Friday, August 20, 2010

Diaries: A Treasure Trove of Writing Ideas

Connye Griffin is My Writing and Editing Coach

A diary is personal, of course. Most writers do not begin a diary with the intention of making it public. A diary is a place where we go to talk to ourselves, but just because our audience may not judge us, we are not at liberty to be dull and monotonous.

Consider the following sample from a dull and fictional diarist:

Monday.
7 a.m. Woke up late. Forgot to set alarm.
8 a.m. Made it to work on time. No sweat.
9:45 a.m. Stopped checking e-mail to call vet. Dog okay.
Noon Chowed down on vending machine sandwich. Gack!
3 p.m. Starving. Ran out for sidewalk hot dog.
5 p.m. Out the door.
5:15 p.m. Ordered beer #2.
8 p.m. Realized I forgot about dog. Gotta eat from the machine to make up
for the extra night boarding dog. Poor me.
11 p.m. Headed home. Headache tomorrow.

Tuesday.
7:30 a.m. Woke up late. No alarm. Gotta do something about that.

> _PROVIDED INFORMATION_

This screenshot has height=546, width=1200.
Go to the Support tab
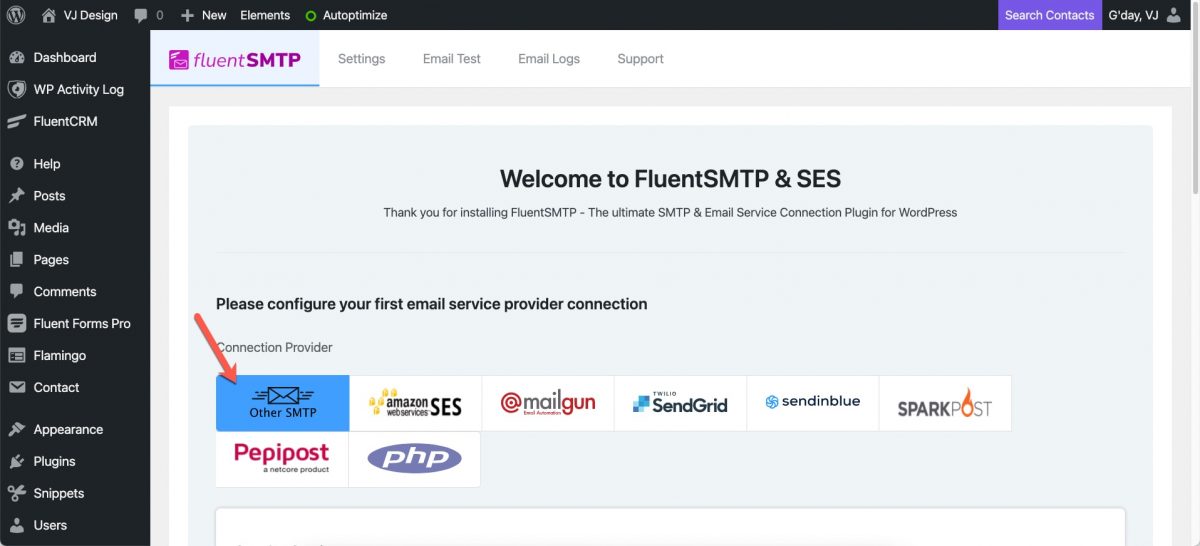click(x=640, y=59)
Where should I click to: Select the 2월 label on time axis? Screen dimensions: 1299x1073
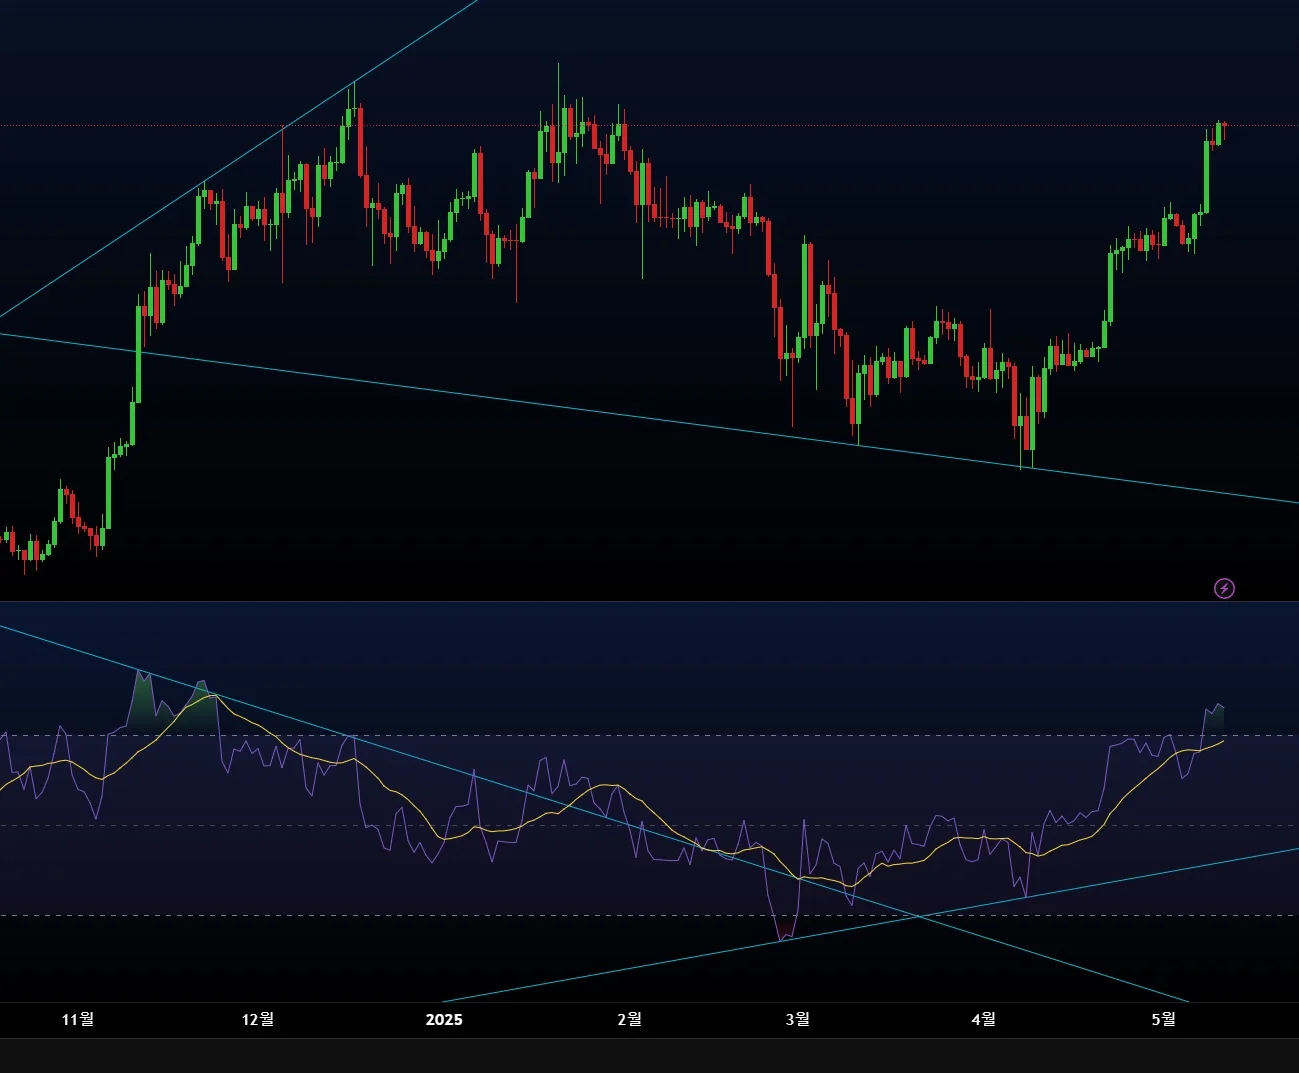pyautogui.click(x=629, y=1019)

> _SHORT EXERCISE_
Please state what the fictional diarist in the diary-writing article ordered at 5:15 p.m. on Monday.

> _EXERCISE ANSWER_
Beer #2.